Книги

Андрей Тарковский: ускользающее таинство

22
18
20
22
24
26
28
30

К этой «спонтанности наблюдения» шел и сам Тарковский.

7

Каждый из нас стоит перед альтернативой – развиваться либо интеллектуально, рационально-деятельно, либо духовно. Хозяин в доме может быть один. Вовсе не душа противостоит духу. Душа – и «страдательное лицо» в этой борьбе, и вынужденный примиритель враждующих сил. Душа может быть интеллектуализирована, а может быть одухотворена. Интеллектуальный человек (не заметивший, что обоготворил интеллект, став его рабом) говорит: я пойму это мироздание, я узнаю, как оно устроено, как оно функционирует, и научусь управлять им, в конце концов подчиню его себе. Духовный человек (человек-пневматик) говорит: мироздание – тайна во всей ее неисчерпаемости, человек – тайна не меньшая; смиренно склоняясь перед ними, я благоговейно вслушиваюсь в их зовы. Интеллектуальный человек, сам не ведая о том, ненавидит тайну и, убивая ее, удовлетворяет свое тщеславие и абсурдные амбиции. Пневматик целостно чувствует мир, каждую вещь: и как часть общего, и как самоценный космос.

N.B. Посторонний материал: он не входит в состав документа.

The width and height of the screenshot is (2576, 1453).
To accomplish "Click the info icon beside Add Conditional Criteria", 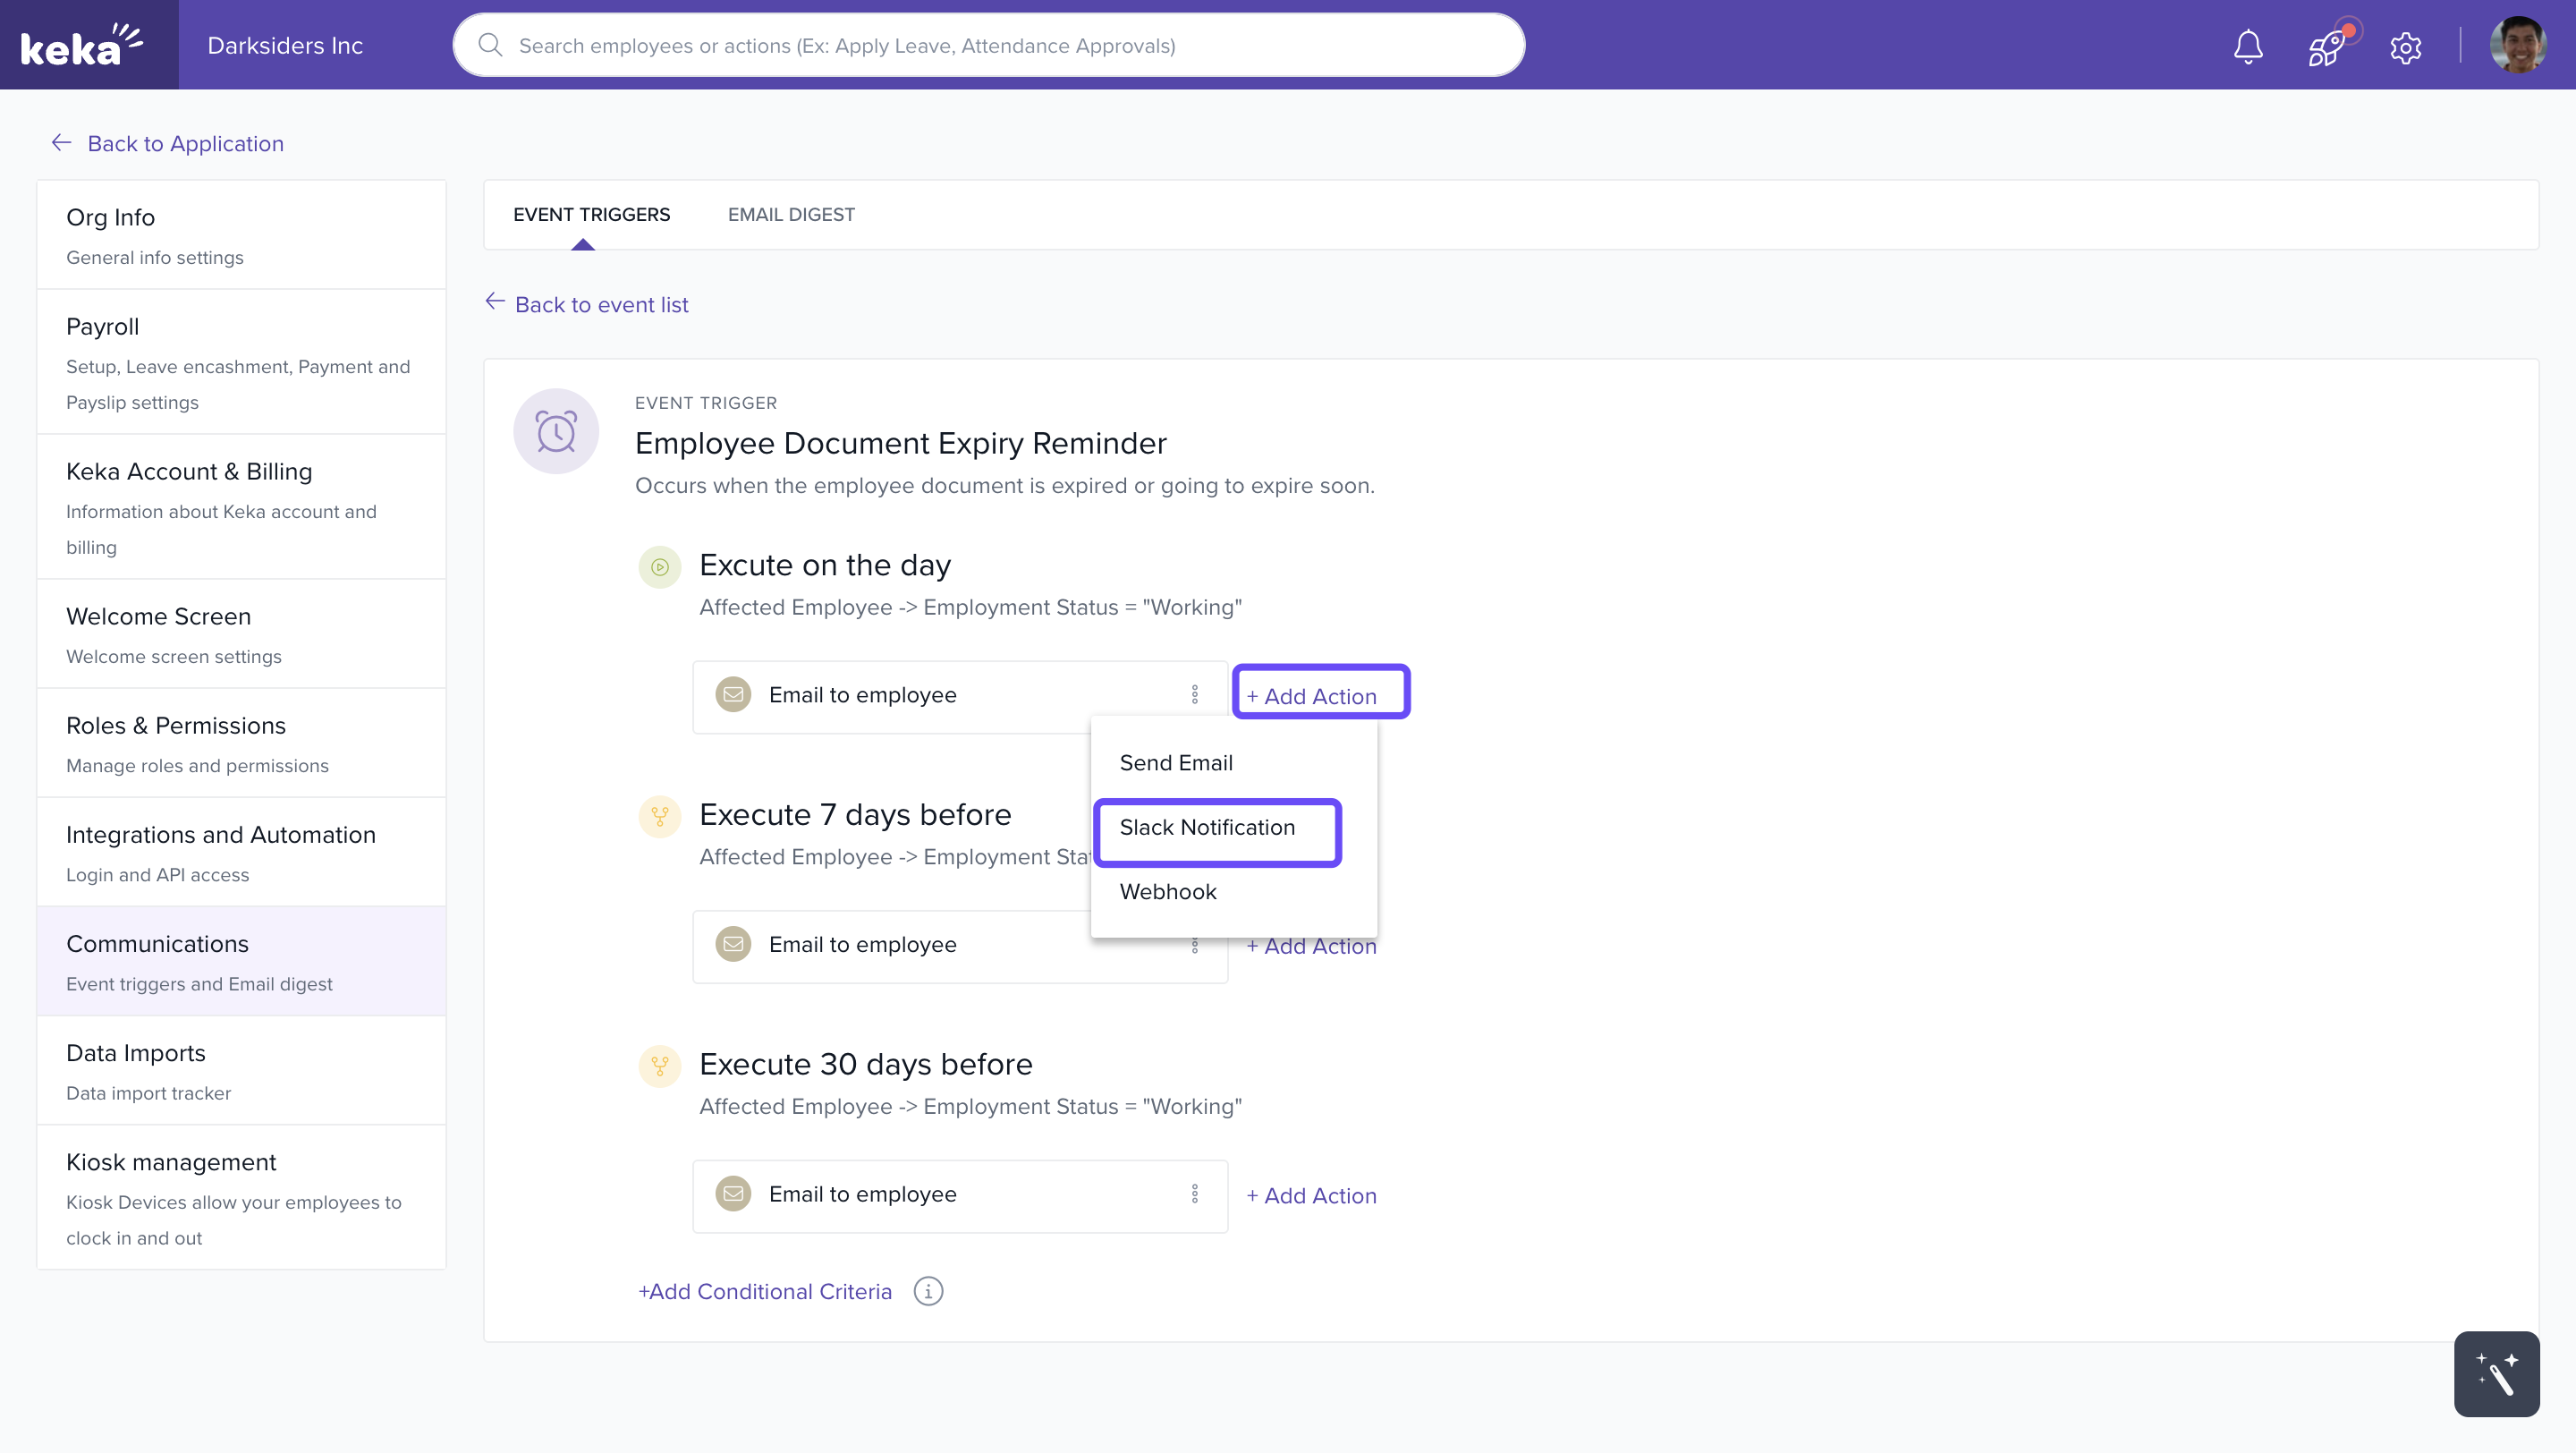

Когда Тарковский, говоря о наблюдении, настаивает на неповторимости образа, подразумевая уникальность «даже самых малых и незначительных проявлений жизни», то имеет в виду такую насыщенность течения жизни энергией уникальности, что само саморастворенное схватывание этого непостигаемого словесно потока есть образ, ведущий в бесконечность. Природа же ума, интеллекта – обобщение, т. е. уничтожение уникальности. Любая мысль – уже, по сути, модель, концепция, теория. Потому-то, например, его так увлекала японская (дзэнская в основе) поэзия хокку. «В ней меня восхищает решительный отказ даже от намека на тот конечный смысл образа, который, как шарада, постепенно бы поддавался расшифровыванию. Хокку выращивает (sic! – Н.Б.) свои образы таким способом, что они не означают ничего кроме самих себя, одновременно выражая так много, что невозможно уловить их конечный смысл. То есть: образ стихотворения тем точнее соответствует своему предназначению, чем невозможней втиснуть его в какую-либо понятийную систему. Читающий хокку должен раствориться в нем (курсив мой. – Н.Б.), как в природе, погрузиться в него, потеряться в его глубине, как в космосе, где не существует ни низа, ни верха». Хокку Тарковский называет «мгновениями, падающими в вечность» и приводит одно из них:

Откуда вдруг такая лень?Едва меня сегодня добудились…Шумит весенний дождь.[57]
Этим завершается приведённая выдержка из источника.